Они помолчали. Огурцов теперь тоже глядел в окно, видел тихий Тагар, бредущих по тротуару мальчишек; лицо у него было задумчивое, славное, спокойное. Он думал, наверное, минуты три, потом негромко сказал:
– Будем работать, Олег Олегович! Нам в общем-то по пути…
Прончатов был сильным человеком, но ему сейчас нужно было приложить усилие, чтобы не выдать радость, сохранять прежний безмятежный вид. Поэтому он отвернулся от механика, прислонившись лбом к оконному стеклу, стиснул зубы. Он прислушивался к самому себе, как прислушивается врач к шорохам легкого, и ему казалось, что он слышит ход часов на собственной руке, заложенной за спину.
– Спасибо! – немного спустя сказал Прончатов. – Мерси!
Он выпрямился, поправил узел галстука, одернул привычными движениями манжеты и вдруг мгновенно переменился, словно переводная картинка: секунду назад она была тусклая, серая, но вот с нее сдернули бумагу – и все стало ярким. После этого Олег Олегович сделал шаг вперед и улыбнулся своей знаменитой улыбкой, от которой механик Огурцов почувствовал непреодолимое желание незамедлительно сделать для Прончатова что-то хорошее-то ли благодарить его, то ли обнять за широкие плечи. Рубахой-парнем, свойским до гробовой доски человеком, душкой-милягой был главный инженер.

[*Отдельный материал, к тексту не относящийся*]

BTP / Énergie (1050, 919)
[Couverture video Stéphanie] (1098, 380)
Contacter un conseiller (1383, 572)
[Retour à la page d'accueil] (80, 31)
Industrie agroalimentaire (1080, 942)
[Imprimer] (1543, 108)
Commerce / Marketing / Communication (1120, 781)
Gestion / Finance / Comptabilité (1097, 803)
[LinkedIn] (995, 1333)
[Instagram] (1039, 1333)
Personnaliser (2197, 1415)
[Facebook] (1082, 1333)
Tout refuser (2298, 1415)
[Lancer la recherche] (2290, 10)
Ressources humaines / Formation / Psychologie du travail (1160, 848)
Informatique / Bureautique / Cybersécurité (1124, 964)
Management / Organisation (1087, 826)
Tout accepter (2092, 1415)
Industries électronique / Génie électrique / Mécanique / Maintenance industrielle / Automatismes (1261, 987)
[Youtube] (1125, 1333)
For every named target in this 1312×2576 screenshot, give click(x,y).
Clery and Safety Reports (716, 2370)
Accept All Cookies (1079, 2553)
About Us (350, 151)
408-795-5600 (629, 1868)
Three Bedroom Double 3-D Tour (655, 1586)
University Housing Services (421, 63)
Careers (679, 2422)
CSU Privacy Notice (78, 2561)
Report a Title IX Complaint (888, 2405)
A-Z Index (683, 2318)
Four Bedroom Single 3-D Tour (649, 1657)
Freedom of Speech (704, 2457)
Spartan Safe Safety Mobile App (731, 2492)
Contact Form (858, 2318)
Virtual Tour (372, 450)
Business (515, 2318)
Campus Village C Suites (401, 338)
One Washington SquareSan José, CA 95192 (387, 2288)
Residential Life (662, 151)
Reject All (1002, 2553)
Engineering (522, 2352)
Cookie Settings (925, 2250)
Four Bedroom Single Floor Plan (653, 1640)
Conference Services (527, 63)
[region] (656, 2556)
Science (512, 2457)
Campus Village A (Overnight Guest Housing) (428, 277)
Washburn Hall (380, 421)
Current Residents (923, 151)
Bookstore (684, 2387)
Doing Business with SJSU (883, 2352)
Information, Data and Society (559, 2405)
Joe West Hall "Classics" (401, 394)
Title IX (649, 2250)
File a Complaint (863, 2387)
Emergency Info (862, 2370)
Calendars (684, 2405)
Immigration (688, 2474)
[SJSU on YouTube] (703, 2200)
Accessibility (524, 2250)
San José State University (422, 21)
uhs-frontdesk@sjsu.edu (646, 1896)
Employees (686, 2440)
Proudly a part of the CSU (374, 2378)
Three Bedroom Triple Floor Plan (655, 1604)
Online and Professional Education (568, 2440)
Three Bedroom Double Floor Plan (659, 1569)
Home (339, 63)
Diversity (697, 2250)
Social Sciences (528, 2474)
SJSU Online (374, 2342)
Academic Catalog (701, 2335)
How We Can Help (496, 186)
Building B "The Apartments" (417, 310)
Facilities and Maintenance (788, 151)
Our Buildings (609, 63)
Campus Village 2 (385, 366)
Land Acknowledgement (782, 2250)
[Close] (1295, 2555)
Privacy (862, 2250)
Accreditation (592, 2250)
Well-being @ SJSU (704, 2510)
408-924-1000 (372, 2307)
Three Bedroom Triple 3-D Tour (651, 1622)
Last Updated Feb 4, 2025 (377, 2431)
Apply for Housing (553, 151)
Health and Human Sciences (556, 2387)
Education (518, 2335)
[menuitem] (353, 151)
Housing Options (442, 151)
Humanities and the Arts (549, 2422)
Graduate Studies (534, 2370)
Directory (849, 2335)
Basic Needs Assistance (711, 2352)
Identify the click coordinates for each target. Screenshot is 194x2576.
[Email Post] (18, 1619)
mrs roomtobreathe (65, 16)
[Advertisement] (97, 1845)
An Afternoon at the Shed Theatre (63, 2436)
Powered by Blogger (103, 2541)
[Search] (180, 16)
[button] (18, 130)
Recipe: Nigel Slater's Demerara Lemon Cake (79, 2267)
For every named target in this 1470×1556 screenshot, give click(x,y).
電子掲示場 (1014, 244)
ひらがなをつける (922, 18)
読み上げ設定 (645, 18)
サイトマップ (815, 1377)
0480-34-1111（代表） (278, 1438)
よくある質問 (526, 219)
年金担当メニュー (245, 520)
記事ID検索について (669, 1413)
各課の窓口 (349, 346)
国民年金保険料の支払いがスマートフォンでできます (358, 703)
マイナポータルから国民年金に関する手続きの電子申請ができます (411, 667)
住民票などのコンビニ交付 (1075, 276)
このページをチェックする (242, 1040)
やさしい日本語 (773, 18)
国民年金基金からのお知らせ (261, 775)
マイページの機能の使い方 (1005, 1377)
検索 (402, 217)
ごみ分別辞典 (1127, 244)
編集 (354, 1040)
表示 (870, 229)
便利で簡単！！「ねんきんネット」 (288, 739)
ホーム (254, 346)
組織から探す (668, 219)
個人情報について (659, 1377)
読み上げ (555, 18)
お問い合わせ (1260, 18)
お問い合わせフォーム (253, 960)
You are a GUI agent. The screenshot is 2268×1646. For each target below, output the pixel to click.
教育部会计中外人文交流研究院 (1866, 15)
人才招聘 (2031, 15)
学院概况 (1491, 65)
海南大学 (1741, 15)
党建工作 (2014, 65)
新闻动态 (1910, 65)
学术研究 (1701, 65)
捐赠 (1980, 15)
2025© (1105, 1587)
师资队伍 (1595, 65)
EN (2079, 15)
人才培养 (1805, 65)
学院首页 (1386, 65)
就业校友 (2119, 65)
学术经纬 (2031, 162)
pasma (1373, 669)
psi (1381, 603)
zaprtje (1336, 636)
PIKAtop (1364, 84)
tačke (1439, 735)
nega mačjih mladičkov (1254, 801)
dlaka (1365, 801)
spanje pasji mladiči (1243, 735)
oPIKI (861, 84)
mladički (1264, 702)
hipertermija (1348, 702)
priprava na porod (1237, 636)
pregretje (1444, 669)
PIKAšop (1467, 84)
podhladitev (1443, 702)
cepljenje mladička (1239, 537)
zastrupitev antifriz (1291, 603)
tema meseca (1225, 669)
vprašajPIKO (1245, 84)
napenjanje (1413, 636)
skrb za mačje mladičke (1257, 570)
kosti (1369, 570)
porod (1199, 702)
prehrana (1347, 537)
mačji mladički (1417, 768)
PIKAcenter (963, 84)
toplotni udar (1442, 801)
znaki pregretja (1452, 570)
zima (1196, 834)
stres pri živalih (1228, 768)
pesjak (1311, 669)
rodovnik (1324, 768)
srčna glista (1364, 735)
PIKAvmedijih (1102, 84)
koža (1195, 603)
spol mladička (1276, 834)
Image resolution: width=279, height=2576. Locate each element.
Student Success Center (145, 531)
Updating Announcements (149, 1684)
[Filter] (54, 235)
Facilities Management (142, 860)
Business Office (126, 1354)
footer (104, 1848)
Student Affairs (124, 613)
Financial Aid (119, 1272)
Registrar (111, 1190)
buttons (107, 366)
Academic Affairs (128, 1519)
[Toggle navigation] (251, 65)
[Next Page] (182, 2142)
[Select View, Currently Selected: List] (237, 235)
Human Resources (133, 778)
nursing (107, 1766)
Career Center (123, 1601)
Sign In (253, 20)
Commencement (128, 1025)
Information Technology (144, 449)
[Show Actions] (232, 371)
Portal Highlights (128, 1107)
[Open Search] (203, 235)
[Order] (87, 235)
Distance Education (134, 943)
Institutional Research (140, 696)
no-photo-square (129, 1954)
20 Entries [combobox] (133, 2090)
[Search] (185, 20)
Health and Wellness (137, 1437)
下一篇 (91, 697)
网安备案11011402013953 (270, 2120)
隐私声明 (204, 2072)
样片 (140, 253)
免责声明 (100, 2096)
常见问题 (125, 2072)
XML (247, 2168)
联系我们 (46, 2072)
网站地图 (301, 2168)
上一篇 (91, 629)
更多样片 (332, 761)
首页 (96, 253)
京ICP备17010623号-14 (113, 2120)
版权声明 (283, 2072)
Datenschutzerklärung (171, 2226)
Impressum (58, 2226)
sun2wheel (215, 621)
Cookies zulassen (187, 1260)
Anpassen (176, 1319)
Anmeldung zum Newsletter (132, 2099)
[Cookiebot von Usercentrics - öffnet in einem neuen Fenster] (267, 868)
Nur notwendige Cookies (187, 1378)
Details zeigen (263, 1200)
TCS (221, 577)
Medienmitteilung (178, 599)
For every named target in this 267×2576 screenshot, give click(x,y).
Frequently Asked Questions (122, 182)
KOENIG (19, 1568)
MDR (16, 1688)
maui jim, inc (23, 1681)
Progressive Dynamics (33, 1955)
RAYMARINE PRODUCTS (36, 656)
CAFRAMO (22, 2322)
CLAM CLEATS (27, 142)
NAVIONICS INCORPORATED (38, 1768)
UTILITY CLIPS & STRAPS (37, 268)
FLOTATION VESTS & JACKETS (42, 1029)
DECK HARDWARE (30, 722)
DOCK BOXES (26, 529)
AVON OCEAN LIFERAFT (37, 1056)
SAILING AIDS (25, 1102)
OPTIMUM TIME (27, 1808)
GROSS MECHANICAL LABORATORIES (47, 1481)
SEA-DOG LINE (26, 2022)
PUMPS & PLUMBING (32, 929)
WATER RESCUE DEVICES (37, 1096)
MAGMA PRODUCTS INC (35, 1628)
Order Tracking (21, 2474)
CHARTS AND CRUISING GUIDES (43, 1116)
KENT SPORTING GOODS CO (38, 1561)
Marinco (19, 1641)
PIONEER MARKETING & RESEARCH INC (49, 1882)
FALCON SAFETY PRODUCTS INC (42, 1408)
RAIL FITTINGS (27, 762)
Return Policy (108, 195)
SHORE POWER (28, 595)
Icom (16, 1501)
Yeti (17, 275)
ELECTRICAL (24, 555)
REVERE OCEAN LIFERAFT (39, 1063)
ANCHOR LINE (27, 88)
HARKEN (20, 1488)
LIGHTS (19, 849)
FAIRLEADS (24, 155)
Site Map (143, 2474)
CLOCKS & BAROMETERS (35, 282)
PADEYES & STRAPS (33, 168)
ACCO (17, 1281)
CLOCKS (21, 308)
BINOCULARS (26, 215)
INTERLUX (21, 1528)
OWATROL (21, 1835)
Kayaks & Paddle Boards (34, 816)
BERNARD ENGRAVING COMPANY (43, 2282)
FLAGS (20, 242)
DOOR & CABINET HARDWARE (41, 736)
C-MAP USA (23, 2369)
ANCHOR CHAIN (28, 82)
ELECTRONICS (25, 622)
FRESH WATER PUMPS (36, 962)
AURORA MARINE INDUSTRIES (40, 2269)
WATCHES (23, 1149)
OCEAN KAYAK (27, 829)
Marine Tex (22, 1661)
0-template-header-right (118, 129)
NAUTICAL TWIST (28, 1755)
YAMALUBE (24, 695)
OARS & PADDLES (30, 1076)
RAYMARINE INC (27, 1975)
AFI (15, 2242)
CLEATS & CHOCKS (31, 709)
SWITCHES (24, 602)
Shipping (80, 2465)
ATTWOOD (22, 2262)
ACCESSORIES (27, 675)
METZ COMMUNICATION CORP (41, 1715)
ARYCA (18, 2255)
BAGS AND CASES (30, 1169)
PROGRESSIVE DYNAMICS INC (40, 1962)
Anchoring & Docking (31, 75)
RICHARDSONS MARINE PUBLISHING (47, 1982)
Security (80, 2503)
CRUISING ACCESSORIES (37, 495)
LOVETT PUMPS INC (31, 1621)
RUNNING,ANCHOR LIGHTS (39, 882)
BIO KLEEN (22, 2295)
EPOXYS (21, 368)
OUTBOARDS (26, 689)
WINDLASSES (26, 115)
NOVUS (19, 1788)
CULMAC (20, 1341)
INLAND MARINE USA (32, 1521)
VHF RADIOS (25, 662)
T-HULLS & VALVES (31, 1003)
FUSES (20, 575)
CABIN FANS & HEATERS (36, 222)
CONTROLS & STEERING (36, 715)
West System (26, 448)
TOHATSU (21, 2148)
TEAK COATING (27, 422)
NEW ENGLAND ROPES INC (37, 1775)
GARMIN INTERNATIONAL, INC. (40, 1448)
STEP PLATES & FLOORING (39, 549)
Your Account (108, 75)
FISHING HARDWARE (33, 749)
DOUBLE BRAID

– Эдгар Иванович, а Эдгар Иванович, – вкрадчиво сказал он, – а ведь лебедки-то Мерзлякова надо любить! Ненависть к старому, конечно, полезна, но лебедки-то надо любить…
Прончатов вдруг заинтересовался картой мира, что висела за его спиной; подошедши к ней, проследил, как впадает в океан экзотическая река Амазонка, покивал одобрительно, хмыкнул удовлетворенно, затем пробормотал:
– Фантастика!
Механик насторожился: он уже знал, что надо ждать необычного, если Прончатов вкрадчиво ходит возле карты мира и хмыкает. И вид у главного инженера был именно такой легкомысленный, фатоватый, когда надо было ждать необычного.
– Подумаешь, река Амазонка… – пробормотал Прончатов. – Опрос превышает предложение, предложение отстает от спроса… Хлеб надо есть с маслом…
Сейчас Прончатов в кабинете был один. Не сидел в кресле механик, не было за окнами Тагара, карта мира на стене не висела. Вот это умение сосредоточиваться, уходить в себя, способность в любой обстановке быть в одиночестве, отрешенность от всего житейского в те мгновения, когда требуется…
– Ура! – негромко сказал Прончатов. – Ура!
У Прончатова лукаво изгибались уголки губ, снова были вкрадчивыми шаги, когда он возвращался на свое место; для Олега Олеговича опять существовала занимательность тагарской улицы, был любопытен механик Огурцов, важны телефонные звонки и звуки в приемной, где колдовала секретарша Людмила Яковлевна.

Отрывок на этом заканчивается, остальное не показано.